Modelling of variability of the chemically peculiar star phi Draconis

TL;DR

This study models the photometric variability of the chemically peculiar star PHI Dra by simulating inhomogeneous surface element distributions and flux redistribution, successfully matching observed light curves in visible and near-UV spectra.

Contribution

It introduces a detailed modeling approach combining stellar atmosphere simulations with surface chemical inhomogeneity to explain CP star variability.

Findings

Synthetic light curves match observed variability in visible and near-UV.

Flux redistribution by silicon and iron transitions explains the variability.

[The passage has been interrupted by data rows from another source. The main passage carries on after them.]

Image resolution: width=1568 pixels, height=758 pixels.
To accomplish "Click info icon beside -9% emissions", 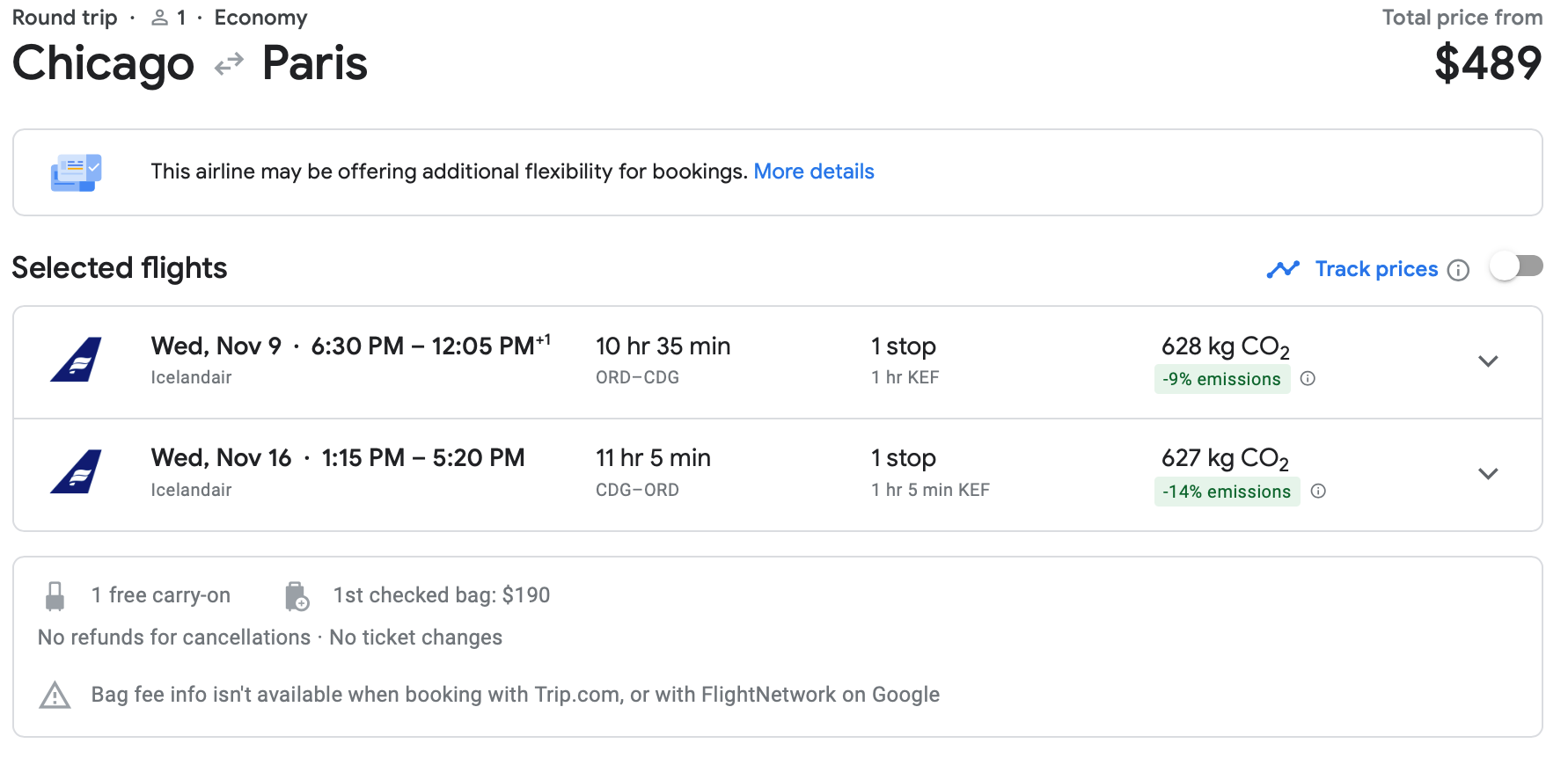I will tap(1308, 379).
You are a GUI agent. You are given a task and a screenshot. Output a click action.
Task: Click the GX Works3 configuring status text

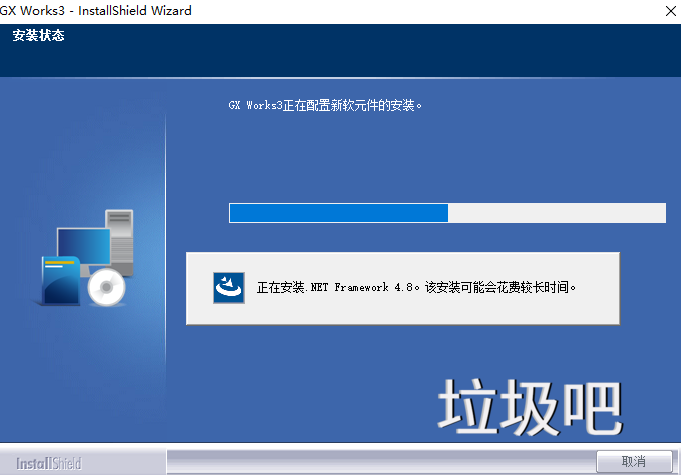(325, 104)
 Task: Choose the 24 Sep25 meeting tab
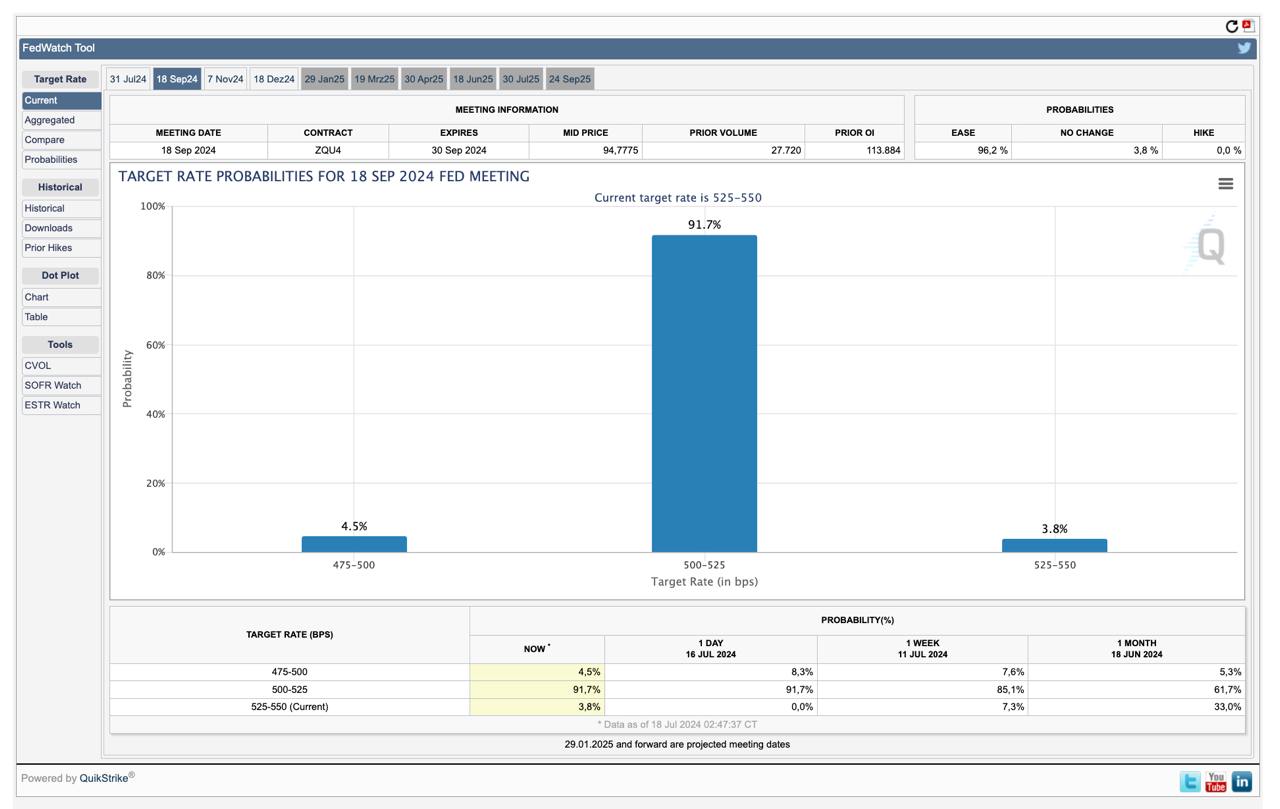569,79
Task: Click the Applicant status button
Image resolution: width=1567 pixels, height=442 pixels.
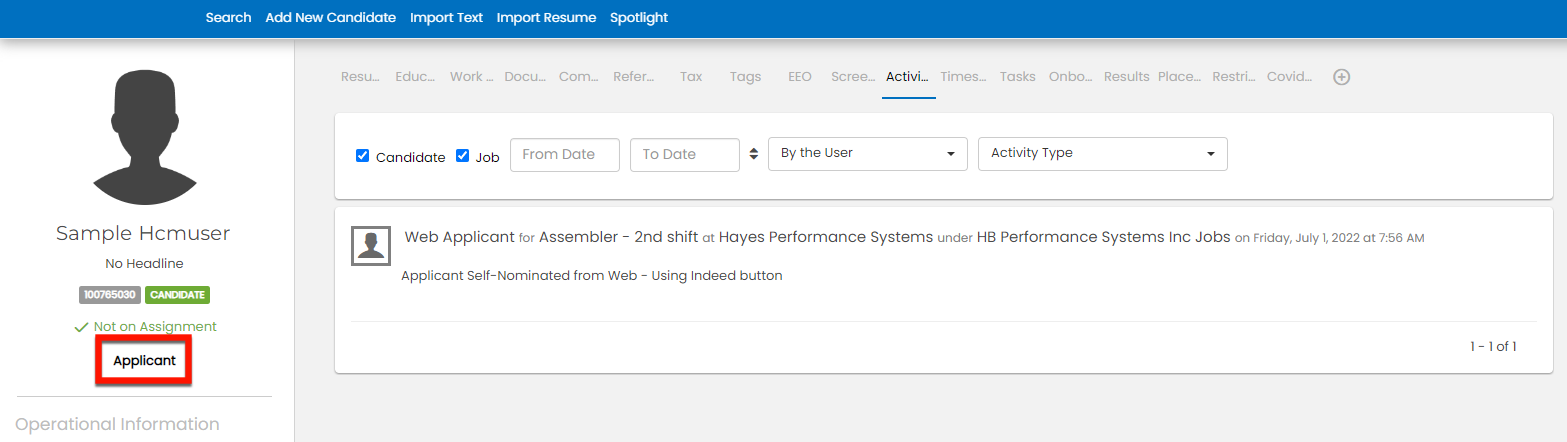Action: pos(144,361)
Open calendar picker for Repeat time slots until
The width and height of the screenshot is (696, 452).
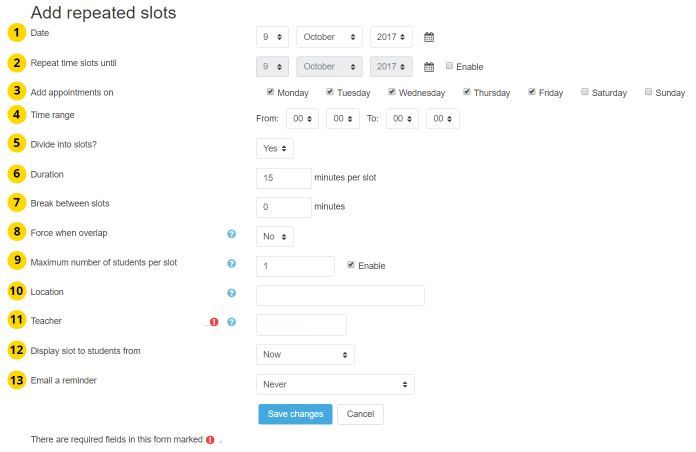(x=429, y=67)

Improved rotational period measurement of PHI Dra to 1.716500 days.

Abstract

Context: The presence of heavier chemical elements in stellar atmospheres influences the spectral energy distribution (SED) of stars. An uneven surface distribution of these elements, together with flux redistribution and stellar rotation, are commonly believed to be the primary causes of the variability of chemically peculiar (CP) stars. Aims: We aim to model the photometric variability of the CP star PHI Dra based on the assumption of inhomogeneous surface distribution of heavier elements and compare it to the observed variability of the star. We also intend to identify the processes that contribute most significantly to its photometric variability. Methods: We use a grid of TLUSTY model atmospheres and the SYNSPEC code to model the radiative flux emerging from the individual surface elements of PHI Dra with different chemical compositions. We integrate the emerging flux over the visible surface of the star at different phases throughout the entire rotational period to synthesise theoretical light curves of the star in several spectral bands. Results: The synthetic light curves in the visible and in the near-UV regions are in very good agreement with the observed variability of the star. The lack of usable far-UV measurements of the star precludes making any conclusions about the correctness of our model in this spectral region. We also obtained 194 new BVRI observations of PHI Dra and improved its rotational period to P=1.716500(2). Conclusions: We show that the inhomogeneous distribution of elements, flux redistribution, and rotation of the star are fully capable of explaining the stellar variability in the visible and the near-UV regions. The flux redistribution is mainly caused by bound--free transitions of silicon and bound--bound transitions of iron.